Requirement 1 =>
In the field propulsion passage below, turn the paragraph beginning "Other practical methods which could be loosely" into a bulleted list that keeps its main facts.

---------- Supplied passage ----------

Field propulsion is the concept of spacecraft propulsion where no propellant is necessary but instead momentum of the spacecraft is changed by an interaction of the spacecraft with external force fields, such as gravitational and magnetic fields from stars and planets. It is purely speculative and has not yet been demonstrated to be of practical use, or theoretically valid.

Types

Practical methods

Although not presently in wide use for space, there exist proven terrestrial examples of "Field Propulsion", in which electromagnetic fields act upon a conducting medium such as seawater or plasma for propulsion, is known as magnetohydrodynamics or MHD.  MHD is similar in operation to electric motors, however rather than using moving parts or metal conductors, fluid or plasma conductors are employed.  The EMS-1 and more recently the Yamato 1 are examples of such electromagnetic Field propulsion systems, first described in 1994. There is definitely potential to apply MHD to the space environment such as in experiments like NASA's electrodynamic tether, Lorentz Actuated Orbits, the wingless electromagnetic air vehicle, and magnetoplasmadynamic thruster (which does use propellant).

Electrohydrodynamics is another method whereby electrically charged fluids are used for propulsion and boundary layer control such as ion propulsion

Other practical methods which could be loosely considered as field propulsion include: The gravity assist trajectory, which uses planetary gravity fields and orbital momentum; Solar sails and magnetic sails use respectively the radiation pressure and solar wind for spacecraft thrust; Aerobraking uses the atmosphere of a planet to change relative velocity of a spacecraft. The last two actually involve the exchange of momentum with physical particles and are not usually expressed as an interaction with fields, but they are sometimes included as examples of field propulsion since no spacecraft propellant is required.

Speculative methods
Other concepts that have been proposed are speculative, using "frontier physics" and concepts from modern physics. So far none of these methods have been unambiguously demonstrated, much less proven practical.

The Woodward effect is based on a controversial concept of inertia and certain solutions to the equations for General Relativity. Experiments attempting to conclusively demonstrate this effect have been conducted since the 1990s.

In contrast, examples of proposals for field propulsion that rely on physics outside the present paradigms are various schemes for faster-than-light, warp drive and antigravity, and often amount to little more than catchy descriptive phrases, with no known physical basis.  Until it is shown that the conservation of energy and momentum break down under certain conditions (or scales), any such schemes worthy of discussion must rely on energy and momentum transfer to the spacecraft from some external source such as a local force field, which in turn must obtain it from still other momentum and/or energy sources in the cosmos (in order to satisfy conservation of both energy and momentum).

----------

Requirement 2 =>
Show every line of the rows below that contains the string "Task", matching case exactly.

---------- Input records ----------

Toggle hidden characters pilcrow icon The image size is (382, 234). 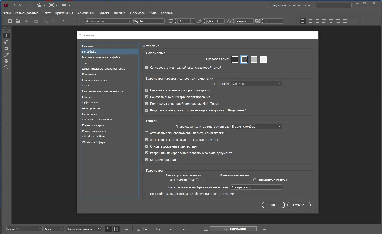[64, 21]
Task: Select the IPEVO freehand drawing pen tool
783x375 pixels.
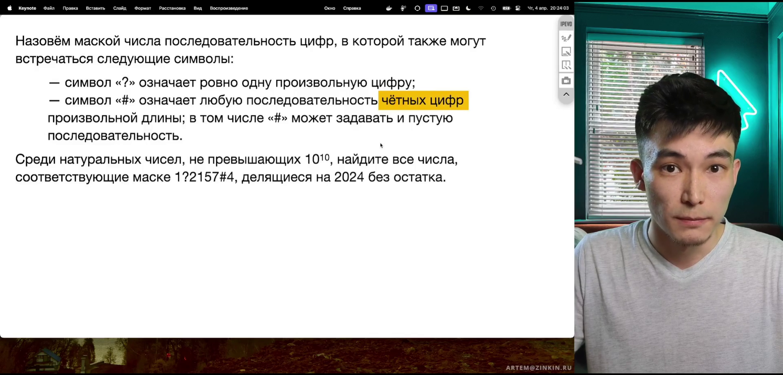Action: pos(566,38)
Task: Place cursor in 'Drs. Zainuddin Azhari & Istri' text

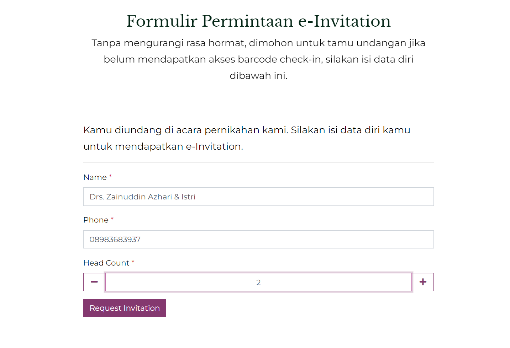Action: 142,197
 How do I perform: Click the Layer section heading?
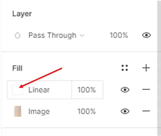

----------

Full answer 1 =>
- Some other practical methods could loosely count as field propulsion:
  - Gravity assist trajectory: uses planetary gravity fields and orbital momentum.
  - Solar sails: use radiation pressure for spacecraft thrust.
  - Magnetic sails: use the solar wind for spacecraft thrust.
  - Aerobraking: uses a planet's atmosphere to change a spacecraft's relative velocity.
- The sails and aerobraking actually exchange momentum with physical particles and are not usually described as interactions with fields.
- They are sometimes still counted as field propulsion because they need no spacecraft propellant.

Full answer 2 =>
Task: Select the IPEVO freehand drawing pen tool
Task: Place cursor in 'Drs. Zainuddin Azhari & Istri' text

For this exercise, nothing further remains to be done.